Suicide in Intensive Care Unit
A study conducted on the medical intensive care unit of the university hospital in Germany, between January 1993 and December 1999 showed that because of the excellent care in the prehospital phase and in the emergency room the number of patients requiring treatment on the intensive care unit was rather low [13].
The aim of a study that took place in Greece was to explore the attitudes of Greek nurses' working in surgical, medical, orthopedic, Emergency department and Intensive Care Units towards attempted suicide. Nursing staff frequently encounter suicidal patients and therefore must be aware of their attitudes towards this group of patients as part of their therapeutic role. A nurse's positive attitudes towards attempted suicide can play an important role in preventing a future suicide attempt or a fatal suicide [14].
Suokas and Lonnqvist, compared emergency department nursing staff attitudes to self-harming clients with intensive care staff and found that emergency nursing staff to be more negative towards these clients than the intensive care staff [15].
Suicide in Primary Care
Craig et al. in a in a survey that took place in primary care a novel contextual rating of the potential of stressors in to produce symptoms for 'secondary gain'. In the 38 weeks before symptom onset, psychologisers and somatisers were more likely to have experienced at least one stressful event. Prevention programs have recommended for the improving detection of depression by primary care professionals and this may reduce suicides among women [16].
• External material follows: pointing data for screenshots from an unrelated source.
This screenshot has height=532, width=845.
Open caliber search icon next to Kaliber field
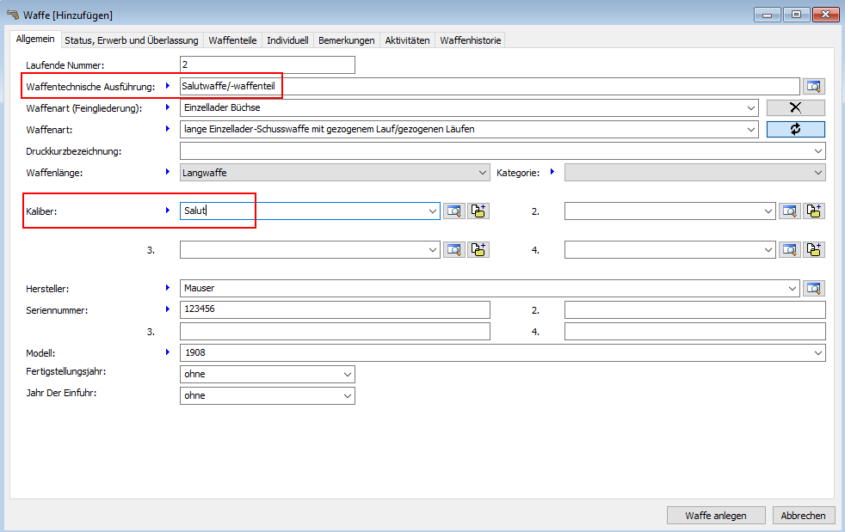(x=454, y=211)
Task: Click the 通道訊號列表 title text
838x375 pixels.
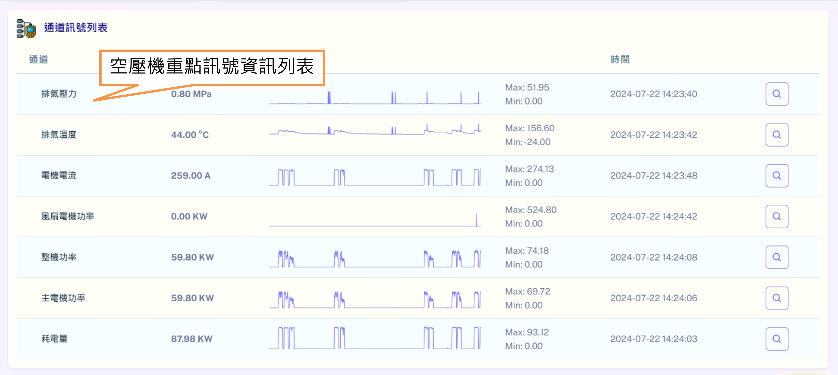Action: coord(75,28)
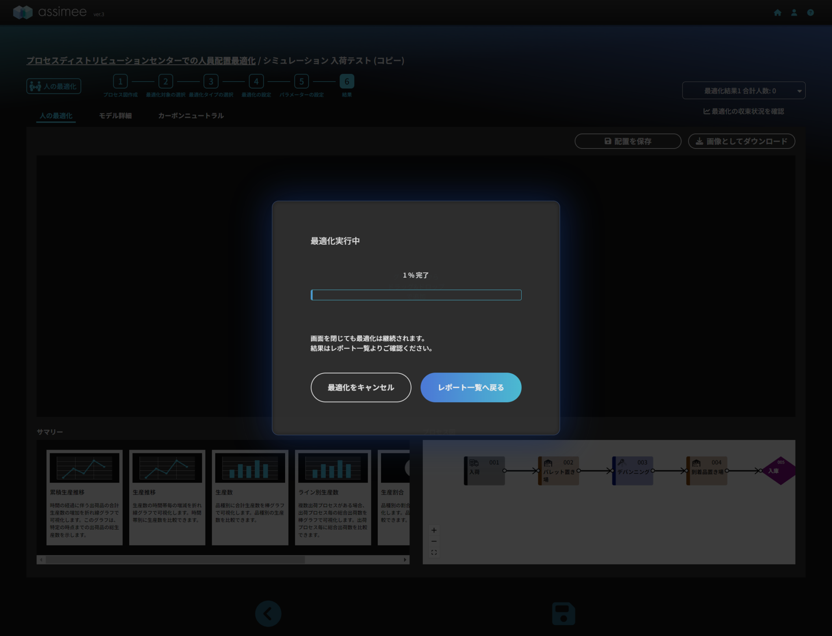832x636 pixels.
Task: Click the back arrow circle button
Action: coord(268,613)
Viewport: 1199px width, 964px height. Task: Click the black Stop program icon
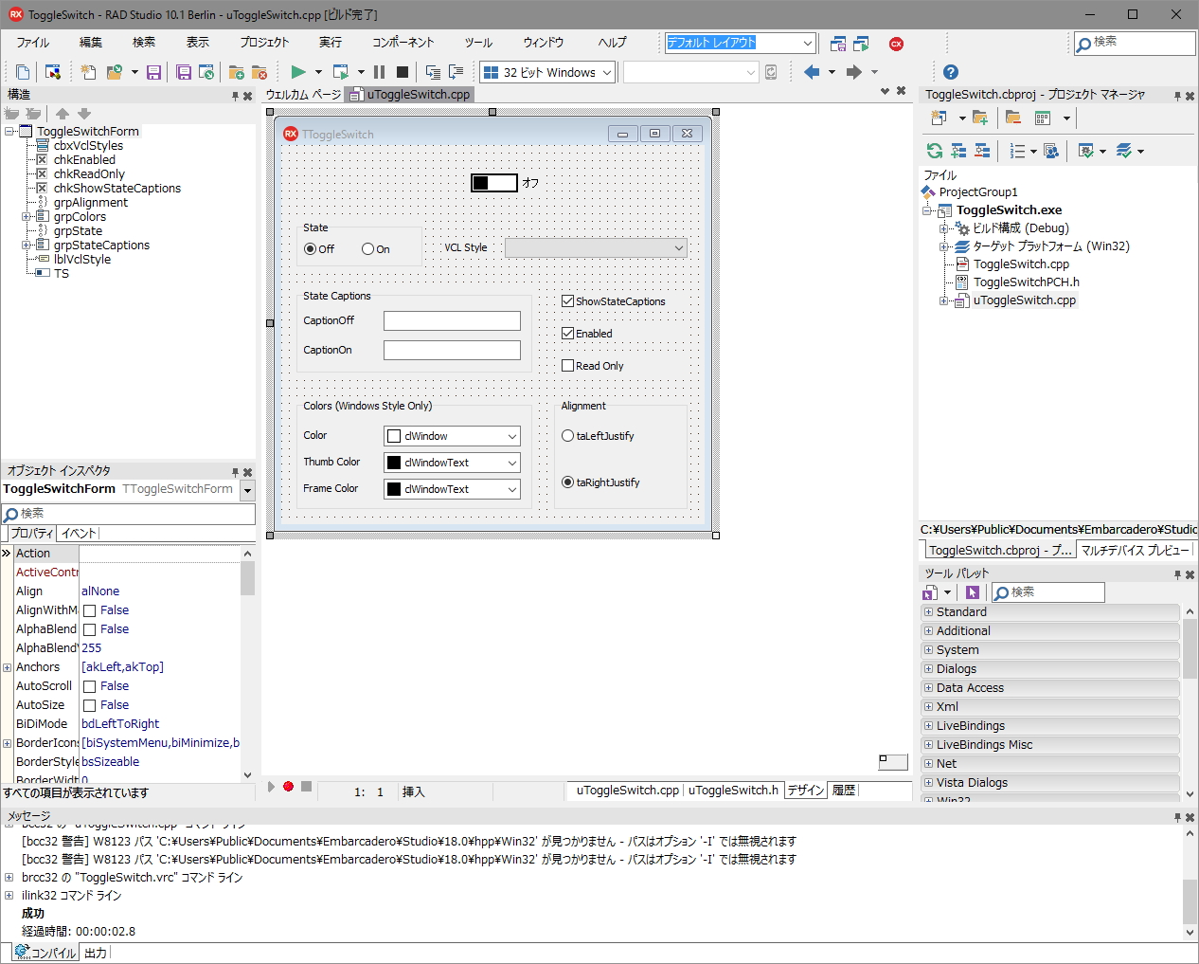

According to Goodwin et al. [17] supports that some physical disorders may be associated with increased suicidal ideation and may also play an important role in the relationship between suicidal ideation and depression among patients in primary care. Doctors in Primary care may wish to attend an in depth evaluation of psychiatric problems, especially current suicidal ideation, among patients with determinate physical illnesses.
Moreover, Maniou et al. [18] in a primary care survey conducted in Crete say that suicide committed the 4.4% of the general population that took part in the research. Moreover, in the same survey the 1% thinks to hurt himself and the 11.8% says that no one deserves to live.
Conclusion
The involvement of stressful life event plays an important role in suicide event. Nursing and medical staff in the Intensive Care Units must be aware of their attitudes towards the patients that have committed suicide. Future surveys must focus on the prevention, treatment and development protocols of suicide in Primary Care.